Material for this task section start

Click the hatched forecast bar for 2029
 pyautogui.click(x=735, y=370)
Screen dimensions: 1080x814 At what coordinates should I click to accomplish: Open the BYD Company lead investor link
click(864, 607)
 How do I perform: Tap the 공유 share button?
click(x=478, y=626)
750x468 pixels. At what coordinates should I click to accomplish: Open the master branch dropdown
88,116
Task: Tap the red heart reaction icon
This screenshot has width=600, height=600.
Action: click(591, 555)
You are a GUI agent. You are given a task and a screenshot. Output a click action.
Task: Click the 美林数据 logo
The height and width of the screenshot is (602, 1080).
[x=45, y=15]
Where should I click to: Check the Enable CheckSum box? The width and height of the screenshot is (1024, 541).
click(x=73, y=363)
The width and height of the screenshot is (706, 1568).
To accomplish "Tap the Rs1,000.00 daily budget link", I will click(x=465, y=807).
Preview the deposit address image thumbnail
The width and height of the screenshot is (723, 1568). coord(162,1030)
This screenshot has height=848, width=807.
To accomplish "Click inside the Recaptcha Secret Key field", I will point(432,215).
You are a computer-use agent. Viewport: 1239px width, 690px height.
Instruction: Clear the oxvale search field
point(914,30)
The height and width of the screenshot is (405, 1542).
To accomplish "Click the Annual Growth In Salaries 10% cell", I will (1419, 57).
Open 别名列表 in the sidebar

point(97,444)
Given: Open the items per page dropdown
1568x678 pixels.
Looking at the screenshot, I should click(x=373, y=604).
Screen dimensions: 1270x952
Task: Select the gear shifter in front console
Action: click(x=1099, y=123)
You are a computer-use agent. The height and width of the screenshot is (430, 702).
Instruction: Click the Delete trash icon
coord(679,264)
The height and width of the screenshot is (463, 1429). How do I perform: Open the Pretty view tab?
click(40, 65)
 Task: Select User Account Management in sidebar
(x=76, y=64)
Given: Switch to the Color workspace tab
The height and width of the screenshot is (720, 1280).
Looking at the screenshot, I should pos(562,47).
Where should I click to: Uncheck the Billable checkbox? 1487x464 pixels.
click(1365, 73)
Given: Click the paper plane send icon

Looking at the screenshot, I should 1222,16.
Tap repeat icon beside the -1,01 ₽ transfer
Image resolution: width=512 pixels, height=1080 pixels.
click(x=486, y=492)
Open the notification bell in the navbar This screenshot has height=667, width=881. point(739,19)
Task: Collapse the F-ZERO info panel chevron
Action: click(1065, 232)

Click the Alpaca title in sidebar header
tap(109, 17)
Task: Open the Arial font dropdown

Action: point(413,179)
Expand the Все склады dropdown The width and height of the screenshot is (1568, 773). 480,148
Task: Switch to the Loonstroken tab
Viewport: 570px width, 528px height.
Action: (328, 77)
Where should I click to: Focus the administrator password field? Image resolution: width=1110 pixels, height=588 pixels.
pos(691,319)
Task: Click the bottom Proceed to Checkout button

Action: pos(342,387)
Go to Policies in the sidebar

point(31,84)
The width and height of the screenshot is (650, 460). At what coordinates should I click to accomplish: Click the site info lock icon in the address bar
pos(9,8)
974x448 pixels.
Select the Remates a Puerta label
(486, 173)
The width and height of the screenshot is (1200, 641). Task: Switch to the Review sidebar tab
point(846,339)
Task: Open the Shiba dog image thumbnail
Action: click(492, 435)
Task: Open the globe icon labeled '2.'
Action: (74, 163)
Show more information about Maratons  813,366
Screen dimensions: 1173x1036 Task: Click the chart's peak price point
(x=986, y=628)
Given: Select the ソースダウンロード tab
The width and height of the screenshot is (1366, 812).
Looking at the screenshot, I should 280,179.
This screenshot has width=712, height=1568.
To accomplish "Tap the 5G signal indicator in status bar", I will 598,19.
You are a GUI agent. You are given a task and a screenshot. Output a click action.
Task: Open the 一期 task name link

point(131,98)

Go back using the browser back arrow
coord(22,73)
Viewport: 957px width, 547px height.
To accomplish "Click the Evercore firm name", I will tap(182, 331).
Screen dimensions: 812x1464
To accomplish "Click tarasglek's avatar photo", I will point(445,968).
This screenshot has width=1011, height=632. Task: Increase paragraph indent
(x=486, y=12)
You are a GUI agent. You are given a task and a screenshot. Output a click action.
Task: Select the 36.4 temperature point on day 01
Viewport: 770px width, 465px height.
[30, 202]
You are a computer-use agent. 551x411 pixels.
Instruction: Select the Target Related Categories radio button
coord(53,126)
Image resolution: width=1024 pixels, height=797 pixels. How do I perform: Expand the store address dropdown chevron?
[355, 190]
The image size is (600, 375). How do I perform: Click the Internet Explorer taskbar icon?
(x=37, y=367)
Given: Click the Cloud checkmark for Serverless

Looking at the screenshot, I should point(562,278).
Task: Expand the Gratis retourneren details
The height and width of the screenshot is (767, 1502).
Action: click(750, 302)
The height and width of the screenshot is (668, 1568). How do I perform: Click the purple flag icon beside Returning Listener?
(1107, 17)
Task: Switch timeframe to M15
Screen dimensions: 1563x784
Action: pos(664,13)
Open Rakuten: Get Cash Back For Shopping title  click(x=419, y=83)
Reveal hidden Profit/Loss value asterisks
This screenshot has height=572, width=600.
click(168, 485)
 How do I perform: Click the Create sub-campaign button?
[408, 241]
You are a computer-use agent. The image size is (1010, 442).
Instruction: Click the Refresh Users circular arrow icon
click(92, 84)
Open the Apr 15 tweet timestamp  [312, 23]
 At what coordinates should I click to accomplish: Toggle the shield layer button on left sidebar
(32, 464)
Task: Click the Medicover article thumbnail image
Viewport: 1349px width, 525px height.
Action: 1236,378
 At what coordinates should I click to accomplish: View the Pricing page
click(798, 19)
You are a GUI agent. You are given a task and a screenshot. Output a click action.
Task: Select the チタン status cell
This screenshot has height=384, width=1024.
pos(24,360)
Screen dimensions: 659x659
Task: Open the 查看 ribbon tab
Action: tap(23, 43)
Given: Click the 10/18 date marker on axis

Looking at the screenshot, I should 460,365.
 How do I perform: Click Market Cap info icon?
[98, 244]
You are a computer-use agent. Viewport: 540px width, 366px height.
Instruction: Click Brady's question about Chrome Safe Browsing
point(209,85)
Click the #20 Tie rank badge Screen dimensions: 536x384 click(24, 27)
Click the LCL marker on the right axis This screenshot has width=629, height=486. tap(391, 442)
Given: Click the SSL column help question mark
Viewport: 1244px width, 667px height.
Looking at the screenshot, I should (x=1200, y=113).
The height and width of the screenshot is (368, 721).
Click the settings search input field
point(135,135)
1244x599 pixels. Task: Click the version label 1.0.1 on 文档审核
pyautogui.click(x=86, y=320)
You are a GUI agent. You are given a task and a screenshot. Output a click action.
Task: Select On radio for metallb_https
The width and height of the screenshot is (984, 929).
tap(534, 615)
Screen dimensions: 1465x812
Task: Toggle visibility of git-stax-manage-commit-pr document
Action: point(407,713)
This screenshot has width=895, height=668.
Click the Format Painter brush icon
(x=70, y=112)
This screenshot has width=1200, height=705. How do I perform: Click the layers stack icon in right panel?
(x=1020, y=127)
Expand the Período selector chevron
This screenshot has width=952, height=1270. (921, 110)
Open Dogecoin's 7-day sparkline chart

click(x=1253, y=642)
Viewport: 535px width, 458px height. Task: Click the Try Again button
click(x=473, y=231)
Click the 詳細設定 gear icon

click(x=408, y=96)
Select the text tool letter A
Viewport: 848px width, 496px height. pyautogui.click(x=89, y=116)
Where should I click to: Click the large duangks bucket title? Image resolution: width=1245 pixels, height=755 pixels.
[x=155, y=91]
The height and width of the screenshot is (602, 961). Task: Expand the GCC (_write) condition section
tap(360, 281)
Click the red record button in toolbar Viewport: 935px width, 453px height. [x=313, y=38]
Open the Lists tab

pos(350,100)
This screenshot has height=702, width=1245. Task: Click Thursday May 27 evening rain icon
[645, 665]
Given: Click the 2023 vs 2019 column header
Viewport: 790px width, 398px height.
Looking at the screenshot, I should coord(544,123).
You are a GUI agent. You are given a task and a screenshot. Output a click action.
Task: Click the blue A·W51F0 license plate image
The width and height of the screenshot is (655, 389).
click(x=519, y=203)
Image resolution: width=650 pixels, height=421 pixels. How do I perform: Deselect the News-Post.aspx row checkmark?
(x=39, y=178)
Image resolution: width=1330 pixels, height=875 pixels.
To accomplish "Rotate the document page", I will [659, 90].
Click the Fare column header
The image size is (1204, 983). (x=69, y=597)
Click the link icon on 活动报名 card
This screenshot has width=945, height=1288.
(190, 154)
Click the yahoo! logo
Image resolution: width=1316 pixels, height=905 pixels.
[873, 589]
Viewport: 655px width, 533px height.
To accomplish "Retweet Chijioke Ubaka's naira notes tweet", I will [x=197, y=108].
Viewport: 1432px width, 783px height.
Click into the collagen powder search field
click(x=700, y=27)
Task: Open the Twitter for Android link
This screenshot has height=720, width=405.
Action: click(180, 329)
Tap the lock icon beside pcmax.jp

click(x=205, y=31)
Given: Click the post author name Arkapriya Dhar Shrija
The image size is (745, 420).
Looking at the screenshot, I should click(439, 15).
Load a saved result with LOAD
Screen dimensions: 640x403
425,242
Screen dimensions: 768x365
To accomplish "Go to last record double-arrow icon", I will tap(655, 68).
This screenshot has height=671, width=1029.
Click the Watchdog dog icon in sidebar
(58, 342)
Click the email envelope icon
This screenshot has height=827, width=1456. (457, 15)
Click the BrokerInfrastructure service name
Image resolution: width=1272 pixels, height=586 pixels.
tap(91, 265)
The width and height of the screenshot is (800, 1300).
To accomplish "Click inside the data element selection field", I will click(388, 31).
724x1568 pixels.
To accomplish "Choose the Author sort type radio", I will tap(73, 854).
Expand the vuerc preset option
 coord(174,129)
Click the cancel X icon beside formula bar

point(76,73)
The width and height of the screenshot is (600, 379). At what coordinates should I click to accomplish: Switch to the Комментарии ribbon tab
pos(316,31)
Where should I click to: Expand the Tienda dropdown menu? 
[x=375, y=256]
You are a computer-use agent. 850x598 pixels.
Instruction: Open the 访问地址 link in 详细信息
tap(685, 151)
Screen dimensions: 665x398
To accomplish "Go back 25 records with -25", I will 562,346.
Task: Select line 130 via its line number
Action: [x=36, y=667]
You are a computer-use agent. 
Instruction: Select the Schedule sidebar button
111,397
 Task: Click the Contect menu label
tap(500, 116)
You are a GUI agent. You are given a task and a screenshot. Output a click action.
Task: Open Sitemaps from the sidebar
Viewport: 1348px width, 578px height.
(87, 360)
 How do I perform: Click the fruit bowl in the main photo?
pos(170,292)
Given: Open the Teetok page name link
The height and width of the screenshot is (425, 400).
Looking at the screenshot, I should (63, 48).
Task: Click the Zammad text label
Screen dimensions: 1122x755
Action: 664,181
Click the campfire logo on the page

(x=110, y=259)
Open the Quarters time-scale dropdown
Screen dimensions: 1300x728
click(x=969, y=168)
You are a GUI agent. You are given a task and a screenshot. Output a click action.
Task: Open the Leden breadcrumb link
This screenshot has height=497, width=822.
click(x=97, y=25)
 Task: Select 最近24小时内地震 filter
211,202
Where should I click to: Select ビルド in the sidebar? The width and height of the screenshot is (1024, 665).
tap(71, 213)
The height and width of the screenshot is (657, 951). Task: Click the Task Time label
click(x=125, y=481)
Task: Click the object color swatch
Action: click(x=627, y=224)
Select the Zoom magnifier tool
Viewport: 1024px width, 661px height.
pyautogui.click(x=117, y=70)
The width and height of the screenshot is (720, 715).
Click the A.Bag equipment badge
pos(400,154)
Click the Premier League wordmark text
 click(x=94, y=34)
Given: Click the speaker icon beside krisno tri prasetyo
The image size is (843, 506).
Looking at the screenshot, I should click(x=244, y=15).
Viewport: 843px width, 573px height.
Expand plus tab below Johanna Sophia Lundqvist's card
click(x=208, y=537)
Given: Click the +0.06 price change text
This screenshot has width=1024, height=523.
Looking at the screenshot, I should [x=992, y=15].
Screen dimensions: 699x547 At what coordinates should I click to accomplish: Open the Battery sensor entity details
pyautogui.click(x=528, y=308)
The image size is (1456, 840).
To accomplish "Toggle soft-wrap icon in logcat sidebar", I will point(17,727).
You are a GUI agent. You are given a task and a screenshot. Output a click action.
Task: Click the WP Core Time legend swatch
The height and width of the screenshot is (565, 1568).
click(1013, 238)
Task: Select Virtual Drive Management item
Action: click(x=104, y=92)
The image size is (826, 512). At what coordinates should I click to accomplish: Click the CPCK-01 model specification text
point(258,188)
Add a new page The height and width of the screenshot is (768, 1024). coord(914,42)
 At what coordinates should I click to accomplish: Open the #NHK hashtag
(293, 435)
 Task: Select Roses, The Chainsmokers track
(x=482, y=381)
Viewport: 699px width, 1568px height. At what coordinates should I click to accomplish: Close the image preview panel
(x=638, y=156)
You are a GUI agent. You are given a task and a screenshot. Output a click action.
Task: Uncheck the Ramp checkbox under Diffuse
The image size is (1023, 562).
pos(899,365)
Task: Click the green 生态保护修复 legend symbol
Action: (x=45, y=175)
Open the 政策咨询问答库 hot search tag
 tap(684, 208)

Material for this task section end

> [Task prompt]: A line qualifies when it holds the word "tweet"; report all qualifying lines from the records above.

> [Task answer]:
Open the Apr 15 tweet timestamp  [312, 23]
To accomplish "Retweet Chijioke Ubaka's naira notes tweet", I will [x=197, y=108].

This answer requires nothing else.